_PROBLEM DESCRIPTION_
Output, exactly and in full, the entries that appear below.

_RECORDS SUPPLIED_
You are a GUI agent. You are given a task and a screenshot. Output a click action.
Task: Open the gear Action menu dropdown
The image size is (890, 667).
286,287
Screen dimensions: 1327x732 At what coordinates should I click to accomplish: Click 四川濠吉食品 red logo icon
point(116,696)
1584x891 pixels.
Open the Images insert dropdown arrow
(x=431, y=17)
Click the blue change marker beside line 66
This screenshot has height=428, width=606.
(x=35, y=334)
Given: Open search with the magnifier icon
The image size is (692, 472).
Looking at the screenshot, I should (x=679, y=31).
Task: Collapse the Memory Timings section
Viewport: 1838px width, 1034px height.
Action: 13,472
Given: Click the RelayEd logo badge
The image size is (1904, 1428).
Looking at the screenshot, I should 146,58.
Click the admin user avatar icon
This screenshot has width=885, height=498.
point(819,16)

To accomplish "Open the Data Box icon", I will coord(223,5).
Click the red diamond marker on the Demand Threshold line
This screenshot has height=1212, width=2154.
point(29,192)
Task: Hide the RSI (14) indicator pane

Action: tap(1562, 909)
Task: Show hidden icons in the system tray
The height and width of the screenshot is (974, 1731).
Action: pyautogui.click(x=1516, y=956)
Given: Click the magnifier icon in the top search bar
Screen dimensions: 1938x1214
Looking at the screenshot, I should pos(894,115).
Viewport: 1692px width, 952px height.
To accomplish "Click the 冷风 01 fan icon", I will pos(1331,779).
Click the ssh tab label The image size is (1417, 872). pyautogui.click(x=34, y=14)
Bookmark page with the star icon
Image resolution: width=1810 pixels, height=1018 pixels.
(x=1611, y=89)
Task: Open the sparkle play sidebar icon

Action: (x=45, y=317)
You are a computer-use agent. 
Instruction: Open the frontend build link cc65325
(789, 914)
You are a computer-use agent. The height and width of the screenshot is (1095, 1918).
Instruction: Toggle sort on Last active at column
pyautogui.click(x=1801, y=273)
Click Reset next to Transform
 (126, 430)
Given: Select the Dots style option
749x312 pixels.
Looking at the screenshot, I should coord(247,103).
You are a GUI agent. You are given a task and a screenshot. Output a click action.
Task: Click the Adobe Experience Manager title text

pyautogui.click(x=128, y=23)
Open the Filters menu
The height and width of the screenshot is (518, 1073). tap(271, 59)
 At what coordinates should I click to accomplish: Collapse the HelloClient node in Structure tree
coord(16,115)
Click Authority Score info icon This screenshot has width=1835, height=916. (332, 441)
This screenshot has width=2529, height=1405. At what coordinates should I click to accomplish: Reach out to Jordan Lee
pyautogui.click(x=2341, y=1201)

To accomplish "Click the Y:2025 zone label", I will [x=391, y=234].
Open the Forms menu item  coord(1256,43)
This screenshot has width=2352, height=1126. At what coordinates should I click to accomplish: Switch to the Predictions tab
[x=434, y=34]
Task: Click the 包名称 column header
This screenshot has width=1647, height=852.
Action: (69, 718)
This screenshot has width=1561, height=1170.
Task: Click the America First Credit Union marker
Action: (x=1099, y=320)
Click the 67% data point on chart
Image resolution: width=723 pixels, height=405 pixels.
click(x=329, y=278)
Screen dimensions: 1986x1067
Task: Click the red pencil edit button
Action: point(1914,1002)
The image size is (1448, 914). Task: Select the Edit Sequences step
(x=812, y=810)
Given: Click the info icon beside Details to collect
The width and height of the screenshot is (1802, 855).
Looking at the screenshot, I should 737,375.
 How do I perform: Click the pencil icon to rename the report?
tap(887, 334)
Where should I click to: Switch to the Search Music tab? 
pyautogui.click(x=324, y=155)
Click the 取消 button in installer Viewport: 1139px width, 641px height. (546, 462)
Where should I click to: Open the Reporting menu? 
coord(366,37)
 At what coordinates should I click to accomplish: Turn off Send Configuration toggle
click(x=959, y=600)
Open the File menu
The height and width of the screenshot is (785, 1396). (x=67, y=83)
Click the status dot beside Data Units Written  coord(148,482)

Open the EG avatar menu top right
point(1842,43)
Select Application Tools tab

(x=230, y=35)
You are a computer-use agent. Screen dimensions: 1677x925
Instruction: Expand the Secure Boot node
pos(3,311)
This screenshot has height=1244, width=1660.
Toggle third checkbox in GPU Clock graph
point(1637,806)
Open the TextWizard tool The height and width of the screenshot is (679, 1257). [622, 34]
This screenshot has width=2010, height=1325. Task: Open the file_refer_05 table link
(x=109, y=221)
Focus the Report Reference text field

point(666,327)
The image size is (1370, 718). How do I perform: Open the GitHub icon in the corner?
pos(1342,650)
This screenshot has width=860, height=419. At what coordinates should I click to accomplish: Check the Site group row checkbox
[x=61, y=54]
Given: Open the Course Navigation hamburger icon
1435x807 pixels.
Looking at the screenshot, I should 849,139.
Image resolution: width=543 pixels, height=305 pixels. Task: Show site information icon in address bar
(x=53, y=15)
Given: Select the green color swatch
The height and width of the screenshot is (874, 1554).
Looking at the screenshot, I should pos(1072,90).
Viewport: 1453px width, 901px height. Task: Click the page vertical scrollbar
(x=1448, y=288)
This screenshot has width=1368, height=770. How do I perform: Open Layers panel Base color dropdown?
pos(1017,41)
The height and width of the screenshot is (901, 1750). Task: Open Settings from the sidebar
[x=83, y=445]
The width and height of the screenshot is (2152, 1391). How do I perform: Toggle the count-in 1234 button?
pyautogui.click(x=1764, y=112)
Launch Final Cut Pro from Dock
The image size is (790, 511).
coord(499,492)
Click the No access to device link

_RESPONSE BOX_
You are a GUI agent. You are given a task and a screenshot. Output a click action.
Task: Open the gear Action menu dropdown
The image size is (890, 667).
286,287
Screen dimensions: 1327x732 At what coordinates should I click to accomplish: Click 四川濠吉食品 red logo icon
point(116,696)
1584x891 pixels.
Open the Images insert dropdown arrow
(x=431, y=17)
Click the blue change marker beside line 66
This screenshot has height=428, width=606.
(x=35, y=334)
Given: Open search with the magnifier icon
The image size is (692, 472).
Looking at the screenshot, I should (x=679, y=31).
Task: Collapse the Memory Timings section
Viewport: 1838px width, 1034px height.
Action: 13,472
Given: Click the RelayEd logo badge
The image size is (1904, 1428).
Looking at the screenshot, I should 146,58.
Click the admin user avatar icon
This screenshot has width=885, height=498.
point(819,16)

To accomplish "Open the Data Box icon", I will coord(223,5).
Click the red diamond marker on the Demand Threshold line
This screenshot has height=1212, width=2154.
point(29,192)
Task: Hide the RSI (14) indicator pane

Action: tap(1562, 909)
Task: Show hidden icons in the system tray
The height and width of the screenshot is (974, 1731).
Action: pyautogui.click(x=1516, y=956)
Given: Click the magnifier icon in the top search bar
Screen dimensions: 1938x1214
Looking at the screenshot, I should pos(894,115).
Viewport: 1692px width, 952px height.
To accomplish "Click the 冷风 01 fan icon", I will pos(1331,779).
Click the ssh tab label The image size is (1417, 872). pyautogui.click(x=34, y=14)
Bookmark page with the star icon
Image resolution: width=1810 pixels, height=1018 pixels.
(x=1611, y=89)
Task: Open the sparkle play sidebar icon

Action: (x=45, y=317)
You are a computer-use agent. 
Instruction: Open the frontend build link cc65325
(789, 914)
You are a computer-use agent. The height and width of the screenshot is (1095, 1918).
Instruction: Toggle sort on Last active at column
pyautogui.click(x=1801, y=273)
Click Reset next to Transform
 (126, 430)
Given: Select the Dots style option
749x312 pixels.
Looking at the screenshot, I should coord(247,103).
You are a GUI agent. You are given a task and a screenshot. Output a click action.
Task: Click the Adobe Experience Manager title text

pyautogui.click(x=128, y=23)
Open the Filters menu
The height and width of the screenshot is (518, 1073). tap(271, 59)
 At what coordinates should I click to accomplish: Collapse the HelloClient node in Structure tree
coord(16,115)
Click Authority Score info icon This screenshot has width=1835, height=916. (332, 441)
This screenshot has width=2529, height=1405. At what coordinates should I click to accomplish: Reach out to Jordan Lee
pyautogui.click(x=2341, y=1201)

To accomplish "Click the Y:2025 zone label", I will [x=391, y=234].
Open the Forms menu item  coord(1256,43)
This screenshot has width=2352, height=1126. At what coordinates should I click to accomplish: Switch to the Predictions tab
[x=434, y=34]
Task: Click the 包名称 column header
This screenshot has width=1647, height=852.
Action: (69, 718)
This screenshot has width=1561, height=1170.
Task: Click the America First Credit Union marker
Action: (x=1099, y=320)
Click the 67% data point on chart
Image resolution: width=723 pixels, height=405 pixels.
click(x=329, y=278)
Screen dimensions: 1986x1067
Task: Click the red pencil edit button
Action: point(1914,1002)
The image size is (1448, 914). Task: Select the Edit Sequences step
(x=812, y=810)
Given: Click the info icon beside Details to collect
The width and height of the screenshot is (1802, 855).
Looking at the screenshot, I should 737,375.
 How do I perform: Click the pencil icon to rename the report?
tap(887, 334)
Where should I click to: Switch to the Search Music tab? 
pyautogui.click(x=324, y=155)
Click the 取消 button in installer Viewport: 1139px width, 641px height. (546, 462)
Where should I click to: Open the Reporting menu? 
coord(366,37)
 At what coordinates should I click to accomplish: Turn off Send Configuration toggle
click(x=959, y=600)
Open the File menu
The height and width of the screenshot is (785, 1396). (x=67, y=83)
Click the status dot beside Data Units Written  coord(148,482)

Open the EG avatar menu top right
point(1842,43)
Select Application Tools tab

(x=230, y=35)
You are a computer-use agent. Screen dimensions: 1677x925
Instruction: Expand the Secure Boot node
pos(3,311)
This screenshot has height=1244, width=1660.
Toggle third checkbox in GPU Clock graph
point(1637,806)
Open the TextWizard tool The height and width of the screenshot is (679, 1257). [622, 34]
This screenshot has width=2010, height=1325. Task: Open the file_refer_05 table link
(x=109, y=221)
Focus the Report Reference text field

point(666,327)
The image size is (1370, 718). How do I perform: Open the GitHub icon in the corner?
pos(1342,650)
This screenshot has width=860, height=419. At what coordinates should I click to accomplish: Check the Site group row checkbox
[x=61, y=54]
Given: Open the Course Navigation hamburger icon
1435x807 pixels.
Looking at the screenshot, I should 849,139.
Image resolution: width=543 pixels, height=305 pixels. Task: Show site information icon in address bar
(x=53, y=15)
Given: Select the green color swatch
The height and width of the screenshot is (874, 1554).
Looking at the screenshot, I should pos(1072,90).
Viewport: 1453px width, 901px height. Task: Click the page vertical scrollbar
(x=1448, y=288)
This screenshot has width=1368, height=770. How do I perform: Open Layers panel Base color dropdown?
pos(1017,41)
The height and width of the screenshot is (901, 1750). Task: Open Settings from the sidebar
[x=83, y=445]
The width and height of the screenshot is (2152, 1391). How do I perform: Toggle the count-in 1234 button?
pyautogui.click(x=1764, y=112)
Launch Final Cut Pro from Dock
The image size is (790, 511).
coord(499,492)
Click the No access to device link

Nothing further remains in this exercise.